Coca-Cola launches ‘World Without Waste’ campaign
Coca-Cola Company has pledged to collect and recycle the equivalent of 100 percent of its packaging worldwide, and manufacture its bottles using at least 50 percent recycled plastic by 2030.
To achieve this ambitious goal, the beverage giant will need set up collect and recycling facilities in more than 200 countries where it sells its drinks range.
The company’s recycling strategy will also see investments in increasing customer engagement through educating them to recycle properly.
To this end, Coca-Cola will launch education plans at regional and local levels to inspire action.

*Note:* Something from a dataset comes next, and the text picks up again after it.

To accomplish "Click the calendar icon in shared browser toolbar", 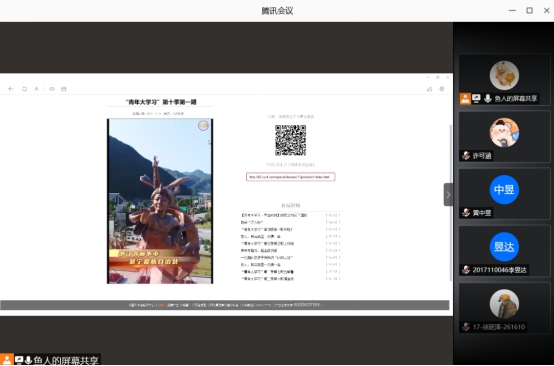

James Quincey, President, and CEO of The Coca-Cola Company, said: “The world has a packaging problem – and, like all companies, we have a responsibility to help solve it. Through our World Without Waste vision, we are investing in our planet and our packaging to help make this problem a thing of the past”.
“Bottles and cans shouldn’t harm our planet, and a litter-free world is possible. Companies like ours must be leaders. Consumers around the world care about our planet, and they want and expect companies to take action. That’s exactly what we’re going to do, and we invite others to join us on this critical journey”, Mr. Quincey added.
To execute its recycling plans, Coca-Cola will partner with circular economy experts and organisations, including Ellen MacArthur Foundation’s New Plastics initiative, the World Wildlife Fund and the Ocean Conservancy/Trash free Seas Alliance.
The move comes as more and more retail, food and beverage, and packaging companies embark on a battle to reduce plastic waste.
Last week, McDonald’s announced its plans to ensure that 100 percent of its packaging will come from sustainable sources by 2025.
In addition, the bottled water giant Evian has pledged that all its bottles will be from 100 percent recycled plastic by 2025- an increase of 75 percent in comparison to current rates.
Critics claim that pledges like these do not tackle the problem at its root, which would mean a reduction, or even phase out, of plastic production.
However, such policies seem to go in line with the European Union’s first comprehensive strategy on plastics which emphasised measures to improve the quality of plastics and increase recycling rates.